En una magistral secuencia, Ana deja su juego entre hermanas para atender puntualmente a su abuela. La anciana, en silla de ruedas, solicita, en silencio, ser trasladada de una zona del domicilio a otra: abandona las vistas del jardín para situarse en un dormitorio principal. Su atención se centra ahora en un panel de corcho sobre el que figuran fotografías y postales de otro tiempo, de su tiempo, con las que la longeva señora, impedida de movimiento y voz, se deleita una y otra vez, uno y otro día, en reiterada situación, haciéndole revivir aquella época en la que, acaso, cualquier tiempo pasado fue mejor.

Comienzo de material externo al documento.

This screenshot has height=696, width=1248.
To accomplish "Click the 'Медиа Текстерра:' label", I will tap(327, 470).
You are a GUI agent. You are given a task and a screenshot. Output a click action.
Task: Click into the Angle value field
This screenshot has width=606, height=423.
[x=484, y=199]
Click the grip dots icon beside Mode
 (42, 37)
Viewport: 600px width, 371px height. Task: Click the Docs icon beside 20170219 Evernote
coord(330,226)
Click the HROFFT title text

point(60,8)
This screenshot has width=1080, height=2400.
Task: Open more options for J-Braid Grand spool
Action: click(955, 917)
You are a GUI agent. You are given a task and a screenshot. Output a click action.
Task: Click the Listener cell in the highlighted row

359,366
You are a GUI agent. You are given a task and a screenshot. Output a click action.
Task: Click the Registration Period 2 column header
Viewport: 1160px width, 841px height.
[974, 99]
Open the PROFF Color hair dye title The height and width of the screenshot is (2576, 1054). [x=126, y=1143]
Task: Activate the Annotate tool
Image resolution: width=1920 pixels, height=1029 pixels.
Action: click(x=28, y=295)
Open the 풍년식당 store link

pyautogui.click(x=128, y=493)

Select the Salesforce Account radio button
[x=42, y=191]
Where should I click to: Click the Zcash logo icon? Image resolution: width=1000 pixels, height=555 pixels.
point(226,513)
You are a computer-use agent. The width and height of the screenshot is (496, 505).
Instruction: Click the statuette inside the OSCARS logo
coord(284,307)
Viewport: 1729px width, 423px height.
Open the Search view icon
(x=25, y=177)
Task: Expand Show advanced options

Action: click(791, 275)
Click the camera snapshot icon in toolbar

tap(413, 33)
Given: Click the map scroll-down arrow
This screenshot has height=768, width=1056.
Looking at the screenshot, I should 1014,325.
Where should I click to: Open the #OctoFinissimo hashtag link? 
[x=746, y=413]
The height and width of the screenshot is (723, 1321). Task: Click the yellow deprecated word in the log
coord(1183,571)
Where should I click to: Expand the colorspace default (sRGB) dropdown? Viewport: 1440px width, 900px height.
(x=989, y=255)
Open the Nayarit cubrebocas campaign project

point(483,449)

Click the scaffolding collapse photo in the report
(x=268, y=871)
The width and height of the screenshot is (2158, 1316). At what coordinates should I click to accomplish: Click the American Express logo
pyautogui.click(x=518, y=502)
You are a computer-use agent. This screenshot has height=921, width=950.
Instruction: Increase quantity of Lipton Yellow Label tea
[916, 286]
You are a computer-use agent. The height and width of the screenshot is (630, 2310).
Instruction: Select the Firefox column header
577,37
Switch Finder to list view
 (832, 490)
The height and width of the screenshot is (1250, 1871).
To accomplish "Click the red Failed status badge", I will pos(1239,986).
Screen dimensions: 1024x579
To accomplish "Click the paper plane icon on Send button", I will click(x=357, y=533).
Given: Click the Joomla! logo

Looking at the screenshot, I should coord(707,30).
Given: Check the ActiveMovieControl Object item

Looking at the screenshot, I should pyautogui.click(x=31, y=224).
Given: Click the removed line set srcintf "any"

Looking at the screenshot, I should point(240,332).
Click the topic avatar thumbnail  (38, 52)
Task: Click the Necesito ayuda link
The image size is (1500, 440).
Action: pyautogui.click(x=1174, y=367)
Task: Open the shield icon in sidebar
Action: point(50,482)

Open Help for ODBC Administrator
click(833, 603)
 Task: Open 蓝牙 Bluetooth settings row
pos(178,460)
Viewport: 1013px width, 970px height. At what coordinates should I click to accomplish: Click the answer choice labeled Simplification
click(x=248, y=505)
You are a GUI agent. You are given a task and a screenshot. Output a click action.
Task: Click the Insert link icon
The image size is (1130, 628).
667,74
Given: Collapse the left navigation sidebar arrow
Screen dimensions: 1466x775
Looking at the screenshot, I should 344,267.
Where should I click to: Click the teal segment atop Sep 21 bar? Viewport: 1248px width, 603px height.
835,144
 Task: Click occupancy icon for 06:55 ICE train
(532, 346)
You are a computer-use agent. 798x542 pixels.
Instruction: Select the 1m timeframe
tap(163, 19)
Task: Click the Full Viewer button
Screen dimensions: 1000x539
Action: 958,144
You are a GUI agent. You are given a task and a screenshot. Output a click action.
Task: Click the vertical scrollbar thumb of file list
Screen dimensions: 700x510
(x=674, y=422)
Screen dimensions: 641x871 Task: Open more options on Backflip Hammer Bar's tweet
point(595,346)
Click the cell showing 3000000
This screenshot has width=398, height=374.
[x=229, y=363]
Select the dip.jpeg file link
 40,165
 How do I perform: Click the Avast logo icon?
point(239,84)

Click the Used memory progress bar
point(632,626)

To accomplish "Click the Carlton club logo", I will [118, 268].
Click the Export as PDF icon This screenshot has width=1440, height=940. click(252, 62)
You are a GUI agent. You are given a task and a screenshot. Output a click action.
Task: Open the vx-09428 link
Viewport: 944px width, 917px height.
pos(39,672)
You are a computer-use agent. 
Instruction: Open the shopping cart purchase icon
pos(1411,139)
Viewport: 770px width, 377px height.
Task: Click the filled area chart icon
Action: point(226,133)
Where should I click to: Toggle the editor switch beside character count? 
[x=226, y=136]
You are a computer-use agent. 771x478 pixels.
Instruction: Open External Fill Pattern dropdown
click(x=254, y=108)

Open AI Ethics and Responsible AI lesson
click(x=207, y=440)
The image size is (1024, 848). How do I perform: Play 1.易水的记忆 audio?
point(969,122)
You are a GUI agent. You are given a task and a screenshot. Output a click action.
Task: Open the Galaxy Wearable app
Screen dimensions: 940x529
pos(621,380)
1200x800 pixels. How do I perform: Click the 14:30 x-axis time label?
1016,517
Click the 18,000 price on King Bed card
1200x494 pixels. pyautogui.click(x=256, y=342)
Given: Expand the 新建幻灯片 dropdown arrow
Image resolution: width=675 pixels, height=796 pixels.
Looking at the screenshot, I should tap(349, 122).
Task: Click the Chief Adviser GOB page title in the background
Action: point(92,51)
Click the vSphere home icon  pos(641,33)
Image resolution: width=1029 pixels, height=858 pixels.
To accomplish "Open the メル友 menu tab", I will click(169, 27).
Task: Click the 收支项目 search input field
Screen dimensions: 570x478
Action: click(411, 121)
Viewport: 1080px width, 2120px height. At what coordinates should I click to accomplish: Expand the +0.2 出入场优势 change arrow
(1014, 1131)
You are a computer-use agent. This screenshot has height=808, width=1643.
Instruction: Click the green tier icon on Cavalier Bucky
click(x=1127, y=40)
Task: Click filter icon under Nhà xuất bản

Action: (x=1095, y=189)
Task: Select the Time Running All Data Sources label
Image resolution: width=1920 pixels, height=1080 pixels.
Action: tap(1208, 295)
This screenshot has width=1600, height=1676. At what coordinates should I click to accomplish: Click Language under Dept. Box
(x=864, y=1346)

Esta traslación de memoria y sentimientos al pretérito se exacerba con una canción, siempre la misma, “Ay, Mary Cruz, Mary Cruz”, interpretada por Imperio Argentina, que la niña coloca en un tocadiscos, a fin de que su abuela pueda iniciar su viaje personal con esta oportuna combinación audiovisual. Los distintos motivos de las fotografías, personas, solas o en grupo, paisajes con figuras, postales con iconos universales, etc., debidamente combinadas con las estrofas sonoras de la popular canción, “maravilla de mujer… del barrio de Santa Cruz…”, conforman un tiempo y un espacio personal revivido cada vez que la anciana necesita de esta particular medicina espiritual. La nieta, a su lado, ve las fotos, oye la canción, mira a la abuela, a la vez que intenta desentrañar los significados de aquella ceremonia; una cuestión inabordable que sólo llegará a entender de modo semejante cuando la experiencia de la vida la lleve a la plenitud de su ciclo vital.